Problem statement: Using the entries below, restate word for word only the lines from the one with "437x397 pixels." to the final line, leaving the pictures out.

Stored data
═══

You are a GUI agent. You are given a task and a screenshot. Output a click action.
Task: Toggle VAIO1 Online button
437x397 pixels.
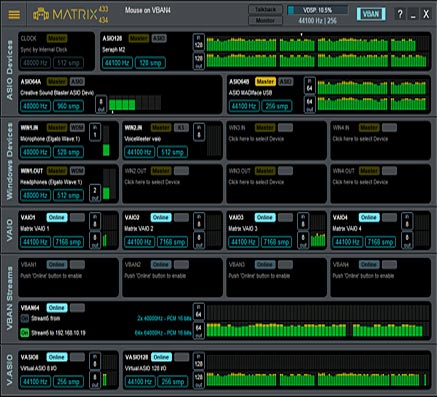[57, 217]
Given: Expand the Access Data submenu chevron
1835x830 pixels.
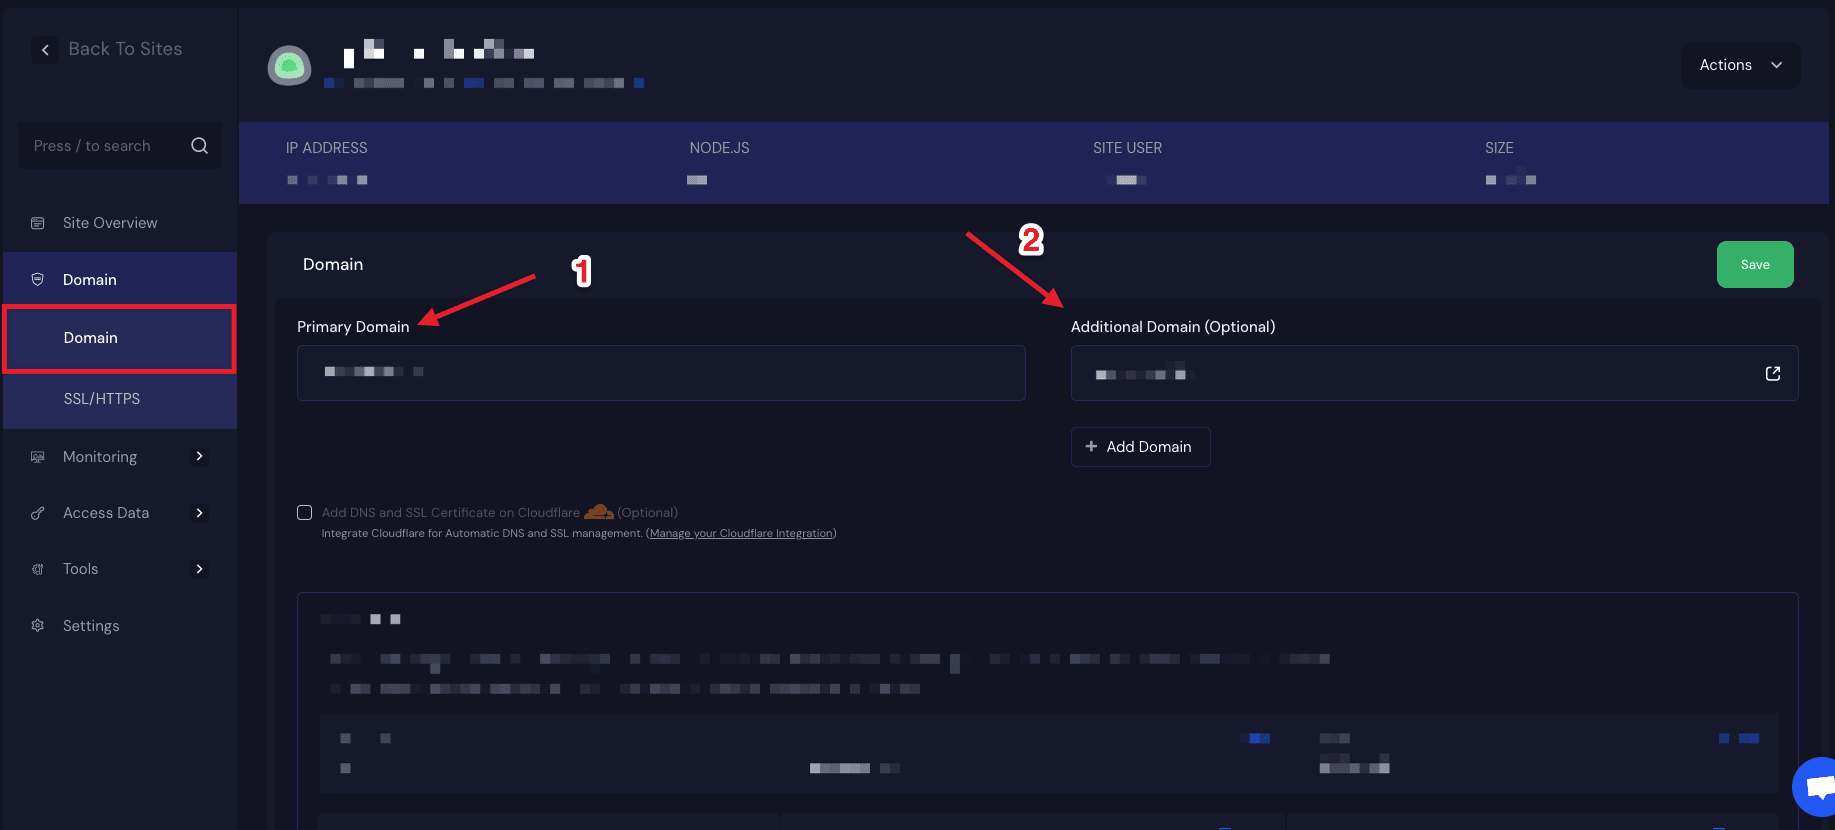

═══

Answer for this exercise:
437x397 pixels.
[57, 217]
Given: Expand the Access Data submenu chevron
1835x830 pixels.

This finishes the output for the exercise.